Governors Club is a golf course community and census-designated place (CDP) in Chatham County, North Carolina, United States. It was first listed as a CDP in the 2020 census with a population of 1,969.

The community is in northern Chatham County, 7 mi south of Chapel Hill. It is bordered to the northeast by the Governors Village CDP. The 667 ft summit of Edwards Mountain is in the west-central part of the Governors Club CDP.

==Demographics==

Historical population
| Census | Pop. | Note | %± |
| 2020 | 1,969 |  | — |
U.S. Decennial Census 2020

===2020 census===
As of the 2020 census, Governors Club had a population of 1,969. The median age was 64.6 years. 8.0% of residents were under the age of 18 and 48.8% of residents were 65 years of age or older.
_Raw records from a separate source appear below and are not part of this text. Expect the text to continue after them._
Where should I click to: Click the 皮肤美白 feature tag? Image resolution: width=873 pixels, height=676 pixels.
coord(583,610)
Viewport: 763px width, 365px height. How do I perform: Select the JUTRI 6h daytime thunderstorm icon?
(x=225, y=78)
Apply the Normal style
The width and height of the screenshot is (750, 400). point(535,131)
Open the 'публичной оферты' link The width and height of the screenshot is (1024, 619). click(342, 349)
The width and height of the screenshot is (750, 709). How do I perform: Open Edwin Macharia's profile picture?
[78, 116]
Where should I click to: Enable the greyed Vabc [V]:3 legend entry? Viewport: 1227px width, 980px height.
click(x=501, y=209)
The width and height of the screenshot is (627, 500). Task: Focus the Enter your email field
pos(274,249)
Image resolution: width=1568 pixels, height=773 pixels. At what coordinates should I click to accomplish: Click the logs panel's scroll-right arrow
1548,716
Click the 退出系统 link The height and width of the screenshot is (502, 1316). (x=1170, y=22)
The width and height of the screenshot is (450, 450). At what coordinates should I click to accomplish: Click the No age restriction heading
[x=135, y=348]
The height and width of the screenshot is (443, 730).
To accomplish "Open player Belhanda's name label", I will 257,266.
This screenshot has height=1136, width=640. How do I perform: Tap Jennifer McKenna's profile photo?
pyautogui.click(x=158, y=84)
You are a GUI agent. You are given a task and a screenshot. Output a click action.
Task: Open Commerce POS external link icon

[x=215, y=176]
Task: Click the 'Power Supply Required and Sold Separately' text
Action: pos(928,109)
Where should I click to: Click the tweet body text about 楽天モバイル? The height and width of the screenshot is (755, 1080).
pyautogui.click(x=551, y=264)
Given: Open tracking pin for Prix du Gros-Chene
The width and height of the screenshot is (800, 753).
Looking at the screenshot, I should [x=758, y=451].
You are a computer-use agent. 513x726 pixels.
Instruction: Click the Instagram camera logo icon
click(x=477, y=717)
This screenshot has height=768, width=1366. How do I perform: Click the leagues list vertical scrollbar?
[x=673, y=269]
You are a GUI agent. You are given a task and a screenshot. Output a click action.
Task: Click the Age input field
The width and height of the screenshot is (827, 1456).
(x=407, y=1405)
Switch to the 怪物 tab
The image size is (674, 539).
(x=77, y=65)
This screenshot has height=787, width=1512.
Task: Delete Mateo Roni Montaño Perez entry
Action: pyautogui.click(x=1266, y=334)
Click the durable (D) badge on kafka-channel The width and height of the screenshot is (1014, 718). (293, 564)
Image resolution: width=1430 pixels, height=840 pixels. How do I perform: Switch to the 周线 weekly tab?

For every 100 females there were 99.5 males, and for every 100 females age 18 and over there were 96.8 males age 18 and over.

100.0% of residents lived in urban areas, while 0.0% lived in rural areas.

There were 898 households in Governors Club, of which 16.7% had children under the age of 18 living in them. Of all households, 75.7% were married-couple households, 7.1% were households with a male householder and no spouse or partner present, and 14.5% were households with a female householder and no spouse or partner present. About 14.8% of all households were made up of individuals and 9.6% had someone living alone who was 65 years of age or older.

There were 971 housing units, of which 7.5% were vacant. The homeowner vacancy rate was 0.4% and the rental vacancy rate was 23.6%.

Governors Club CDP, North Carolina – Demographic Profile (NH = Non-Hispanic)
| Race / Ethnicity | Pop 2020 | % 2020 |
|---|---|---|
| White alone (NH) | 1,593 | 80.90% |
| Black or African American alone (NH) | 110 | 5.59% |
| Native American or Alaska Native alone (NH) | 1 | 0.05% |
| Asian alone (NH) | 122 | 6.20% |
| Pacific Islander alone (NH) | 0 | 0.00% |
| Some Other Race alone (NH) | 4 | 0.20% |
| Mixed Race/Multi-Racial (NH) | 45 | 2.29% |
| Hispanic or Latino (any race) | 94 | 4.77% |
| Total | 1,969 | 100.00% |

Note: the US Census treats Hispanic/Latino as an ethnic category. This table excludes Latinos from the racial categories and assigns them to a separate category. Hispanics/Latinos can be of any race.